Growing Home Ep. 8 - Herbal Remedies with Kassie Mashiak
Our guest for this episode is Kassie Mashiak, owner of Kassandra’s It’s About Thyme- Herbs Unlimited. Kassie shares with us how to use herbs to achieve a healthier lifestyle. Herbs should be used in conjunction with mainstream medicine. Discuss herbs with your doctor before using them, especially while nursing or pregnant. When you begin using herbs, be aware they can work differently for different people. Use only one or two herbs at a time to gauge personal effectiveness, and to be aware of bad reactions. Kassie says that herbs sold commercially can be less effective, as they sit in a warehouse for extended periods of time and are irradiated, “losing their life-force.” Store herbs away from light and heat, and store in glass jars. Leaves can last at least 1 year, and seeds, roots and bark last at up to 3 years. Research before using an herb. Learn what parts you can use, what the dosage is and how frequently you should take them. As well, learn about weeds that grow in your yard since they may be beneficial. However, don’t use herbs from your own property if you spray pesticides, or if it’s close to the road!
Hosts Len & Terry
Growing Home - Herbal Remedies
About Kassie Mashiak:
Kassie started studying herbalism in the late 70s, as she wanted to make teas from her garden. She was influenced by the work of individuals like Dr. Bernie Siegel. Kassie says there are multiple herbal traditions, and she practices the western herbal system. Kassie opened Kassandra’s It’s About Thyme- Herbs Unlimited in 1995. She sells herbs in various forms, including tinctures, capsules, and teas. Kassie maintains that herbs should be accessible and affordable. As well, she likes to learn about new uses for herbs from her customers. For more information about Kassie’s products, or herbalism in general, you can call Kassie at 860-749-0839.
Kassie’s Uses for Herbs:
Most herbs have multiple uses, but here are some she pointed out during our conversation.

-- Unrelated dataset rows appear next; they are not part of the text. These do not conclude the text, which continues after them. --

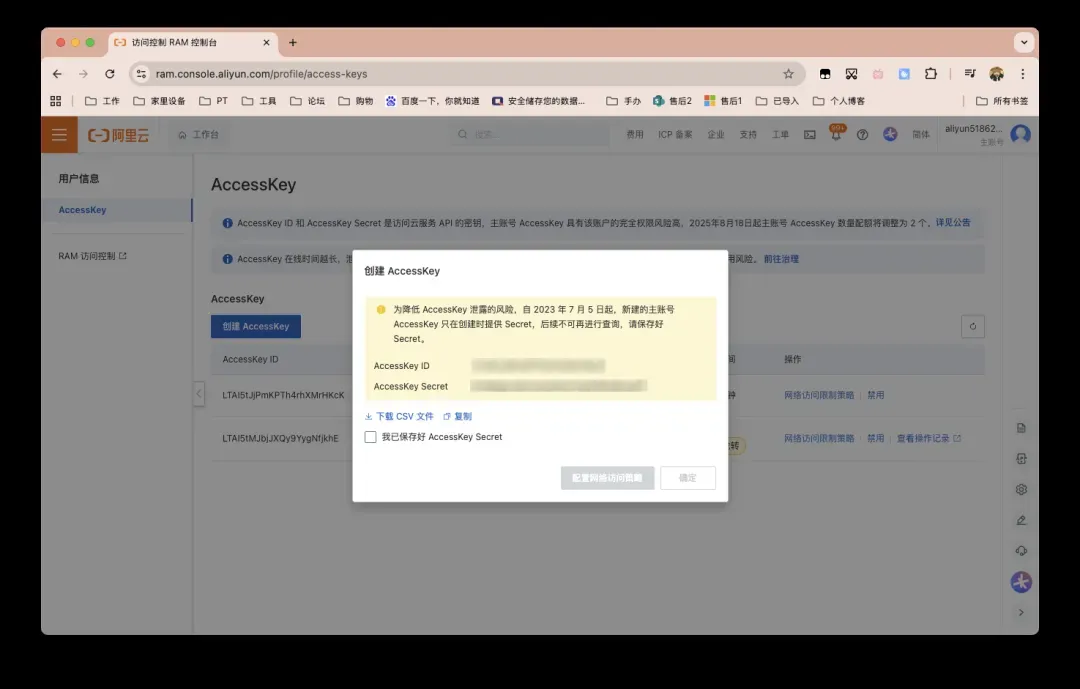
Task: Launch Cloud Shell terminal icon in header
Action: click(810, 135)
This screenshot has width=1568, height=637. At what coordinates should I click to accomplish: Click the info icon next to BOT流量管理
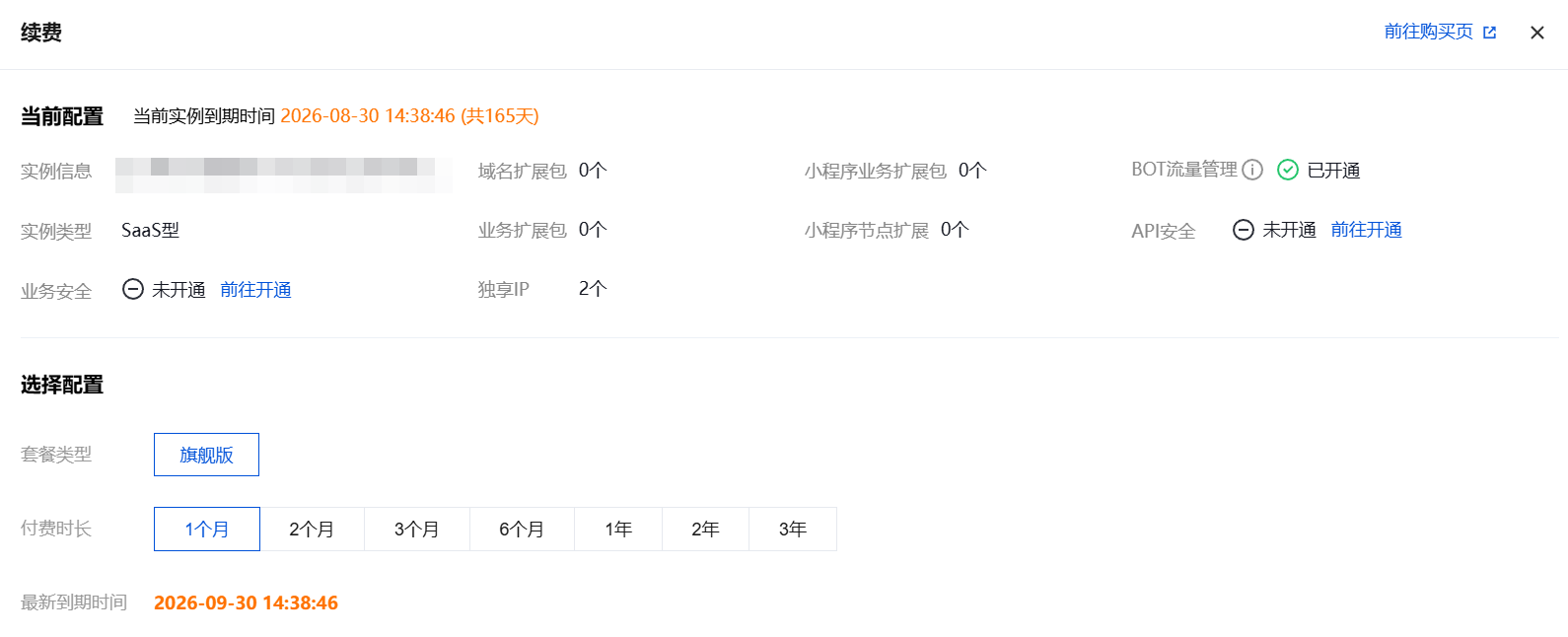1252,170
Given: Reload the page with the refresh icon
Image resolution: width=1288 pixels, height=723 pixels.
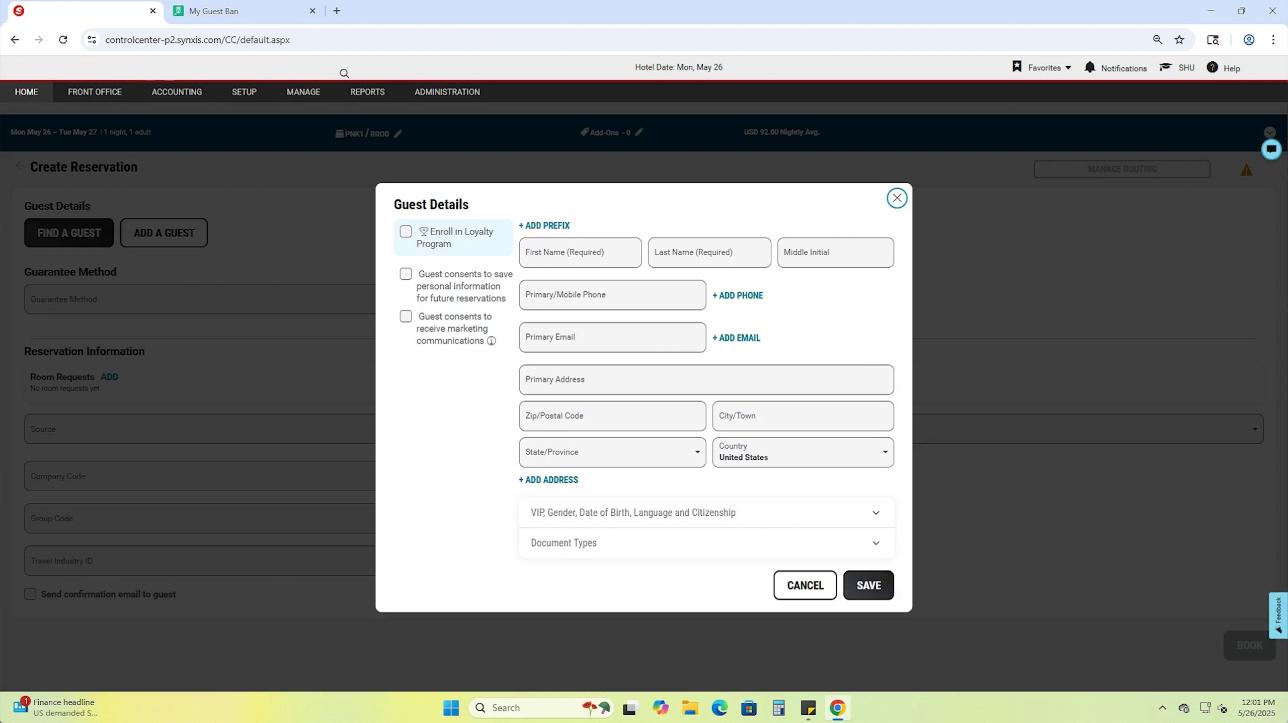Looking at the screenshot, I should click(x=63, y=40).
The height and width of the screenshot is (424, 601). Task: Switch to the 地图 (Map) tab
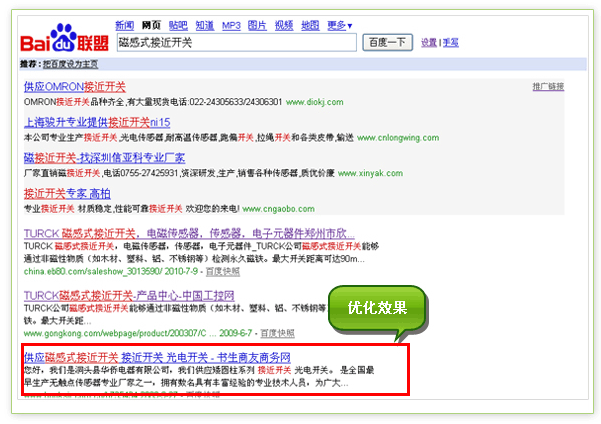click(x=311, y=24)
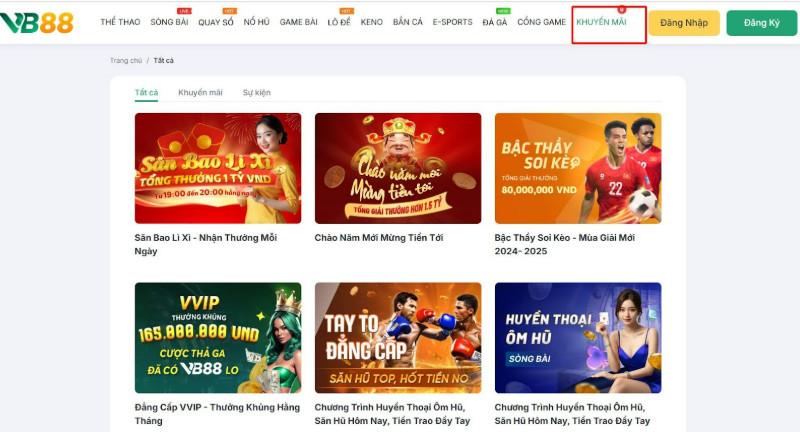This screenshot has width=800, height=432.
Task: Open the Thể Thao menu
Action: click(120, 22)
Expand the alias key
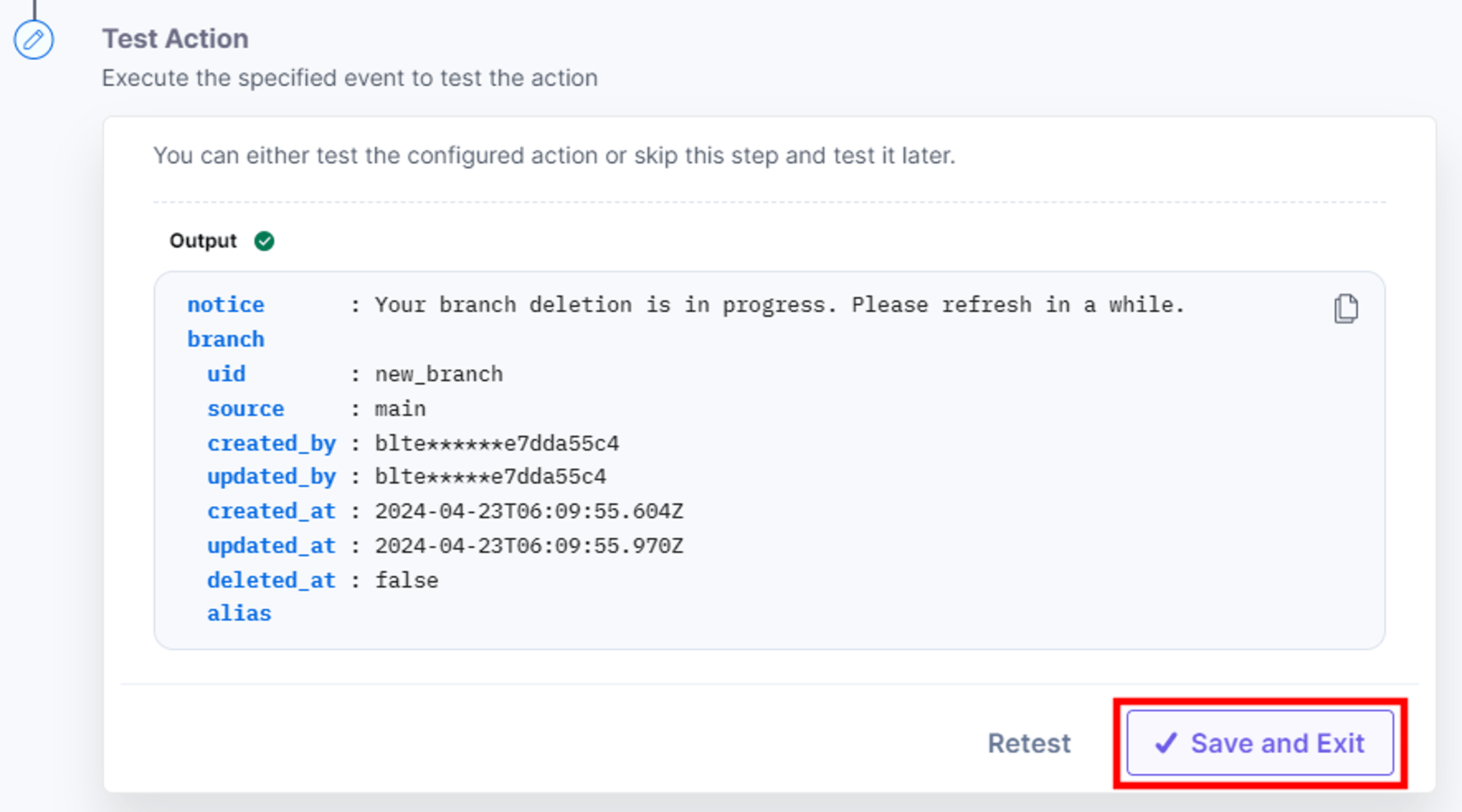 click(239, 613)
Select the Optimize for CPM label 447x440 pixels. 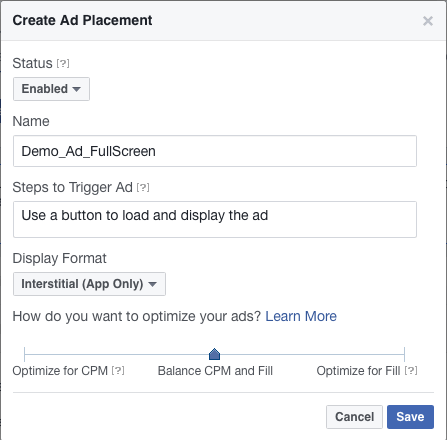(60, 371)
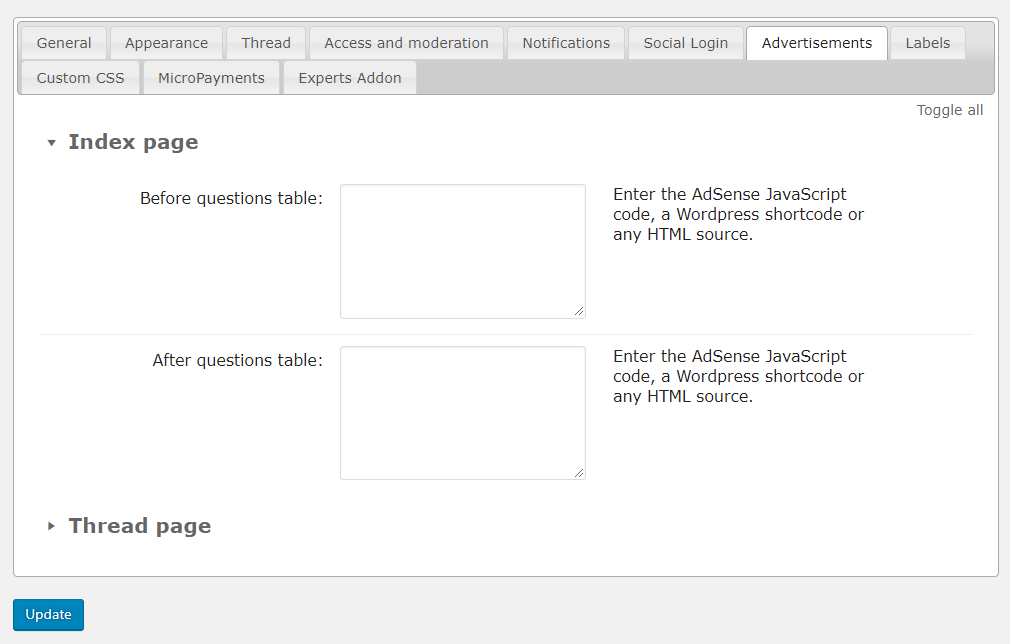The height and width of the screenshot is (644, 1010).
Task: Click the Thread page heading
Action: tap(139, 526)
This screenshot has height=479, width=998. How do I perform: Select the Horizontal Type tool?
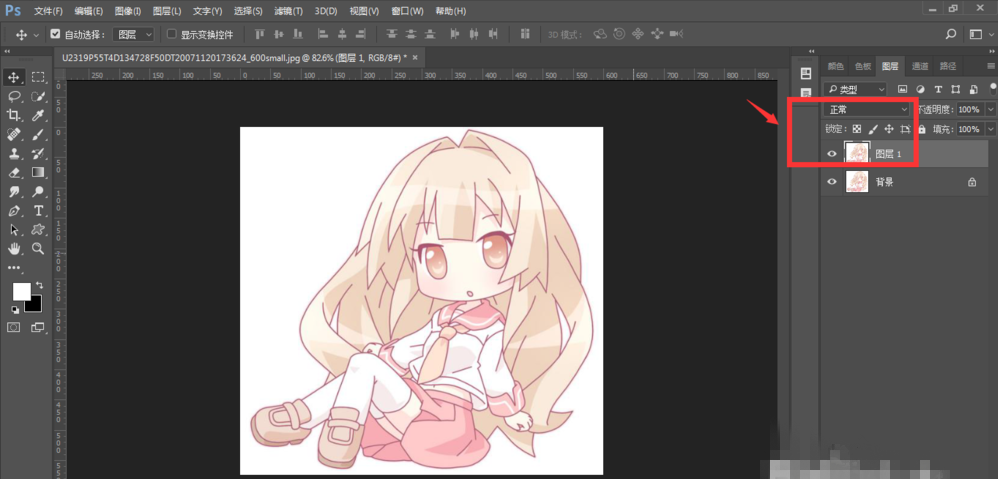click(38, 210)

Astragalus Root: Immune Enhancer- Be careful if you have an autoimmune disorder
Chamomile: Use while nursing to calm colicky babies
Chickweed: Lots of vitamins, good in salad
Echinacea Root: Immune Enhancer- Don’t use longer than 7-10 days.
Elderberry: Treats Flu, Anti-Viral- Must Be Dried, Cooked or Made into Tea
Elderflower: Clears Mucus Secretions
Goldenrod Flower: Antidote for Ragweed Allergy
Herb Trimmings: put in a bag to keep bugs away from clothes
Marshmallow Leaves and Root: Helps with Post-Nasal Drip, may spike blood sugar
Nettle: Anti-histamine- Must be Dried or Cooked, or Made into Tea
Plantain Weed: Bug Bites and Skin Irritation
Purslane: Lots of vitamins, good in salad
Raw Local Honey/ Bee Pollen: Immune Booster
Red Clover Flower: Blood Purifier, Lymphatic Cleanser
Tansy: keeps flies away from garden
Tropical Hibiscus Flower: Lowers Blood Pressure
Tulsi/Holy Basil: Stress Relief- Don’t use if you are pregnant or nursing. May interfere with monitoring glucose.
A Few Tips for Growing Herbs:
Chamomile is easy to grow and likes humus soil and shade. Roman Chamomile is self-seeding.
Thyme and other “Mediterranean” herbs like dry areas.
Lavender likes good drainage, soil with lime, and a well-regulated temperature. However it’s slow to green up, so it may look dead early in the season. Give it time to grow, and don’t till over where it’s planted.
Make sure to trim Sage in the fall, as it can get out of hand.
Herbal plants like to grow in stone patios.
Purslane likes shady areas.
Harvest Encaenia every 3-5 years, but leave some roots so it can regrow.
When you harvest herbs, pick at the peak of the plant’s season, and do it early in the morning after dew dries, or early evening before dew forms.